▶ [What you have to do] Output every entry exactly as given.

▶ [Records to use]
##############################

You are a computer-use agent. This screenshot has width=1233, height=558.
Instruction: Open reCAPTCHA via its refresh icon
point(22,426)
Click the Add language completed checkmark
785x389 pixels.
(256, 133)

##############################

▶ [Reply]
You are a computer-use agent. This screenshot has width=1233, height=558.
Instruction: Open reCAPTCHA via its refresh icon
point(22,426)
Click the Add language completed checkmark
785x389 pixels.
(256, 133)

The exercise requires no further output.